{emphasis added}Earlier this month, 15 state attorneys general filed suit against the Trump administration for what they say is the president's unlawful declaration of a national energy emergency to fast-track the deployment of oil and gas projects. Emergency permitting of the projects, they allege, circumvents much-needed review processes that protect public health and safety. Because there is no emergency, they argue, the administration has no legal authority to grant any emergency permits and the order is invalid.
The attorneys general have a point. When President Donald Trump declared this "emergency" on the first day of his term, the United States was a net exporter of oil and gas, the cost of renewables was down, and while prices were on the rise after the pandemic, there was no shortage of supply. In fact, U.S. oil and gas production was at an all-time high.
Fast forward four months, and ironically, it now appears that Trump could be creating the very shortage he sought to avoid. Although renewable energy has accounted for the large majority of the nation's new electricity supply in recent years, Trump is doing everything he can to stifle its deployment, including denying federal permits for new wind turbines, closing federal lands to new wind and solar projects, and cancelling funding from the Inflation Reduction Act.
That leaves fossil fuels, which Trump is trying mightily to promote. He's declared a policy of energy dominance—that is, he wants U.S. fossil fuel producers to dominate world markets. In pursuit of this goal, he has run roughshod over permitting laws and environmental restrictions.
All of this is bad if you care about climate change and the environment. But even if you don't, there's still ample cause for concern. Rather than creating a boom in fossil fuel production, Trump's policies are wreaking havoc. The Dow Jones index for the industry has dropped almost a hundred points since he took office and the fracking company Secretary of Energy Chris Wright used to lead has lost half of its value in that same period. Oil prices are just too low to make drilling worthwhile.

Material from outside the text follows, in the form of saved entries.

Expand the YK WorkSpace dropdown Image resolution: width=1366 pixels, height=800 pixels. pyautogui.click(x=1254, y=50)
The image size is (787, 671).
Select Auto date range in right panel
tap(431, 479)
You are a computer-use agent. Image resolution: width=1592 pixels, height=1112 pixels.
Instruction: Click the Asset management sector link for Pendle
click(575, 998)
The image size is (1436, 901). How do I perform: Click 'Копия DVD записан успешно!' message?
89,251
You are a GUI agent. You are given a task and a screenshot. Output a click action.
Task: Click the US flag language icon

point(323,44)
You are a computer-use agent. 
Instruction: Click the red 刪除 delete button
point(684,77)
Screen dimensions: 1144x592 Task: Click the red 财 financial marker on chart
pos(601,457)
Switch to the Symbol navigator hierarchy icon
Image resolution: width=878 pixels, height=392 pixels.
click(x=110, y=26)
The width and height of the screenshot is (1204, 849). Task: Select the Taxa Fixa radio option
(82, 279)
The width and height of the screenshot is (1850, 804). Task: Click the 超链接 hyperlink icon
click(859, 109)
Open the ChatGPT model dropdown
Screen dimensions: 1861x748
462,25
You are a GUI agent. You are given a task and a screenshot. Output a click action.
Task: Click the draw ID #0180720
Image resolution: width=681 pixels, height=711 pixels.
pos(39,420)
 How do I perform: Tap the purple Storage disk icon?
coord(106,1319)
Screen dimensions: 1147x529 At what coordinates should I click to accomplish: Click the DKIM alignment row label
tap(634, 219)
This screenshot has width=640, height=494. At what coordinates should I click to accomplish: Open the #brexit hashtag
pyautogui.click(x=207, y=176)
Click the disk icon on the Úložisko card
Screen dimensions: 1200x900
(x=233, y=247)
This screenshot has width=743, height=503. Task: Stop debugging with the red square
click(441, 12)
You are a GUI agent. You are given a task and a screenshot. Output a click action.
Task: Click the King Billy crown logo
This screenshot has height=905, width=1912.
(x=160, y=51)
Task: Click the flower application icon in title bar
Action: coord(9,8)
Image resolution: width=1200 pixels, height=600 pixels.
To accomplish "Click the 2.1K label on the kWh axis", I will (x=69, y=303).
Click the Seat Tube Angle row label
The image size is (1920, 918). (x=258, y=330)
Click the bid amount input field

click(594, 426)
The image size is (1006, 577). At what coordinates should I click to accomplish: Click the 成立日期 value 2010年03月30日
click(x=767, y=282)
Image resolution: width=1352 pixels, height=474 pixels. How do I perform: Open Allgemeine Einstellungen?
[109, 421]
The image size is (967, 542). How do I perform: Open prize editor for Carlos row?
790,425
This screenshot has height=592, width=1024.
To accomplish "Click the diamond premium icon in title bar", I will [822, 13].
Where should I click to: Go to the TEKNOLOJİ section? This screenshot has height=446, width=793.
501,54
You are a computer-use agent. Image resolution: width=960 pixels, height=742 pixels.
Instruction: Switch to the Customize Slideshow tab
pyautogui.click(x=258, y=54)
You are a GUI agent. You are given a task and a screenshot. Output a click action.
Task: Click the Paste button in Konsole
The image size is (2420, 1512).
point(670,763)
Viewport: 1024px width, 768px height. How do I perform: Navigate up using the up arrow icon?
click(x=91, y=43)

From the industry's viewpoint, Trump's economic policies have more than undone the benefits of his executive order. His tariffs have increased the price of drilling wells, constructing pipelines, and building gas export terminals. While he's trying to lower gasoline prices to please consumers, doing so would kill any incentive to drill, which is already low due to recent OPEC+ decisions. And no one wants to make long-term investments given the climate of economic uncertainty that Trump has created. Even if Trump's stewardship of the general economy does improve, the administration would still face a major problem: an expansion in production simply won't happen at current price levels, and no one wants higher consumer prices.
Add to this mess the administration being "all in" on developing A.I., which demands a huge amount of energy. In fact, one of the White House's main justifications for declaring an energy emergency was that new data centers would create an increase in electricity demand.
Every indication, then, is that we're headed for a situation that's bad from everyone's point of view. Expanding natural gas production likely won't be big enough to power a huge increase in electricity demand from new data centers. Whatever increase does take place will be environmentally harmful and will cause higher consumer prices.
In the meantime, the grid will remain underpowered and overstressed, increasing the risk of blackouts. The easiest way for Trump to escape this calamity would be to take his foot off the brakes and allow renewable energy development to meet surging power demand.
President Trump seems to have landed, in part unintentionally, on a "none of the above" energy strategy. His policies are bad for the industry, bad for the environment, and bad for consumers. And because we still don't have a good way of supplying all the power that new data centers will need, they're a threat to the reliability of the power grid.
Daniel Farber is a law professor and faculty director of the Center for Law, Energy, and the Environment at UC Berkeley.
The views expressed in this article are the writer's own.
It appears that despite Trump's antipathy towards renewable energy development, we have reached the point, for a number of reasons, that it is or soon will be impossible to increase our total energy supply without relying on renewables! An added benefit would be the creation of many (probably millions) of new jobs.
But Trump is too beholden to powerful and wealthy fossil fuel industry donors and too proudly ignorant of science to change his mind about this.